Temporal reconstructions of mean global Mo and U, isolated from the impacts of local redox, organic carbon, detrital input and depositional and post-depositional processes (Methods) show minor, partially transient increases in trace metal concentrations in the late Neoproterozoic followed by major increases in the mid-Palaeozoic (Fig. 2a,b). This remains the case when iron speciation data are used as predictor data rather than thresholds (Extended Data Fig. 3), indicating the robustness of these trends to specific proxy interpretations (compare ref. ³¹). The trajectories of the Mo and U differ slightly in the timings and rates of change, although linking subtle temporal contrasts to proxy-specific redox sensitivities would require careful consideration of proxy sample distributions. Notably, these analyses are designed to investigate changes on relatively long geologic timescales and are therefore not expected to capture <~10 Myr redox instabilities, such as those observed in the Ediacaran–Cambrian U cycle¹³ and produced by biogeochemical models at similar timescales¹². Variable importance plots (Extended Data Fig. 4) illustrate that TOC (followed by geologic age and [Al]) is the most important predictor of Mo and U concentrations in our random forest models. Model fit plots indicate that on average our hyperparameter-tuned random forest analyses account for >65% of observed variance in these datasets (Extended Data Fig. 5).

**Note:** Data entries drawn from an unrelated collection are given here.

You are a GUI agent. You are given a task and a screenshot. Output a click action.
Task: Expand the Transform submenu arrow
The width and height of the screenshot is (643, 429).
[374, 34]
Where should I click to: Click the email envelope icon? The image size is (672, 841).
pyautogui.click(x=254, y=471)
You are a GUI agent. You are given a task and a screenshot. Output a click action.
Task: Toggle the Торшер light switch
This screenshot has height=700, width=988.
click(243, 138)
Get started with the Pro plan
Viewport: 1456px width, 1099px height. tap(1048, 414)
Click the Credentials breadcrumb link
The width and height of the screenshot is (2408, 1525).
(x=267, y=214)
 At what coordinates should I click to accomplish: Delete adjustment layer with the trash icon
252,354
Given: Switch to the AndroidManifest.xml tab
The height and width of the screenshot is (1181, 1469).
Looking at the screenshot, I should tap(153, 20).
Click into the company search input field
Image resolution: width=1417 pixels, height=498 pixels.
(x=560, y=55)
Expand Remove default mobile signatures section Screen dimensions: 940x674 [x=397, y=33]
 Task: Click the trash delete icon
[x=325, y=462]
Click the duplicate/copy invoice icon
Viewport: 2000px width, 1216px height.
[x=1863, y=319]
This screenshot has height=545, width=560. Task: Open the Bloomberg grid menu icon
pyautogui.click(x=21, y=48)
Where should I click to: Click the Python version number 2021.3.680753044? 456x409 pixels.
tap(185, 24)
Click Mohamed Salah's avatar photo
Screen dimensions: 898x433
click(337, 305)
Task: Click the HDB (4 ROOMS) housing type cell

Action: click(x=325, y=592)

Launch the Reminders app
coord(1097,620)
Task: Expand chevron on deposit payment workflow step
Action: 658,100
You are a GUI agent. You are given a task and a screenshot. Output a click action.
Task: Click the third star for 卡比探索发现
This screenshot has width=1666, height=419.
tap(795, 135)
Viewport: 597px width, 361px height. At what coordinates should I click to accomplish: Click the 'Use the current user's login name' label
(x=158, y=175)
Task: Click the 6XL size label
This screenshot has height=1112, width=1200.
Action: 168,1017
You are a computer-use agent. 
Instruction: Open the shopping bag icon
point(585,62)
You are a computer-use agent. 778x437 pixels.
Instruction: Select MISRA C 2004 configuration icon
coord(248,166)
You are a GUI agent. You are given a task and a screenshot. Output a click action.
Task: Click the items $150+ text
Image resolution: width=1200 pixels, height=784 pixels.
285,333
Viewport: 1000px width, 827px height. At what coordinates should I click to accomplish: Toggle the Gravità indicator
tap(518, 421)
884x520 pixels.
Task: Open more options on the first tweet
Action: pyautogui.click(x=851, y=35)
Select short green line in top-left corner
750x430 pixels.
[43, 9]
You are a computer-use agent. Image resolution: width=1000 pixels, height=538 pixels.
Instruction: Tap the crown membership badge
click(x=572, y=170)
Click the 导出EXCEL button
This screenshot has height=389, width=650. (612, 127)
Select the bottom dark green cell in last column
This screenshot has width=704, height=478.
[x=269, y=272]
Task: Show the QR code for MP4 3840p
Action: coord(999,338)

a–d, Partial dependence plots illustrate the marginal effect of geologic time on Mo (a), U (b), proportion of euxinic depositional environments (c) and TOC (d) when all other variables expected to influence the incorporation of these proxies into fine-grained sedimentary archives are held constant. Dark grey envelopes represent the 25th to 75th percentiles of the distribution of interpolated partial dependence plot values from 100 Monte Carlo random forest analyses (each with tuned random forest hyperparameters) for each time step; light grey envelopes represent the 5th to 95th percentiles of the same distributions. See Extended Data Table 1 for full model predictor variables. Shaded blue regions illustrate three distinct inferred states of the ocean–atmosphere system.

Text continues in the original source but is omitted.